Records supplied Start Marker

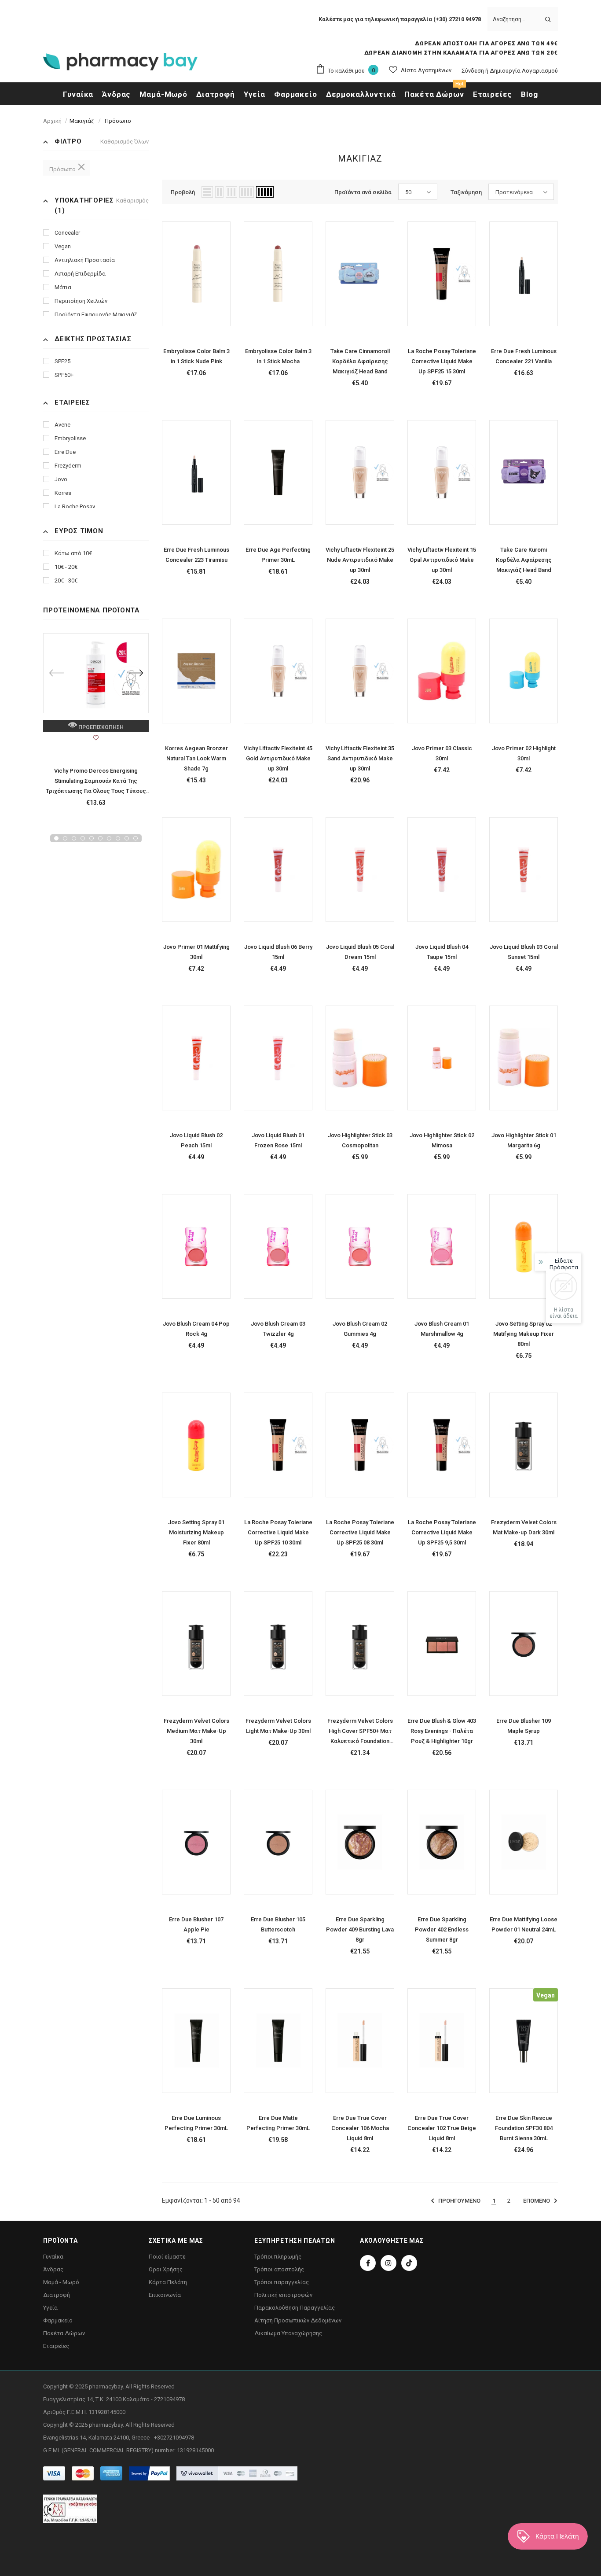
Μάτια (63, 287)
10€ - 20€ (66, 567)
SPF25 (62, 361)
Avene (62, 424)
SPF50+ (64, 375)
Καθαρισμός (132, 200)
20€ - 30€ (66, 580)
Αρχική (52, 121)
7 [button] (109, 838)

Records supplied End Marker

__Task brief__
Copy every record verbatim while leaving each picture out.

__Result for this task__
Μάτια (63, 287)
10€ - 20€ (66, 567)
SPF25 (62, 361)
Avene (62, 424)
SPF50+ (64, 375)
Καθαρισμός (132, 200)
20€ - 30€ (66, 580)
Αρχική (52, 121)
7 [button] (109, 838)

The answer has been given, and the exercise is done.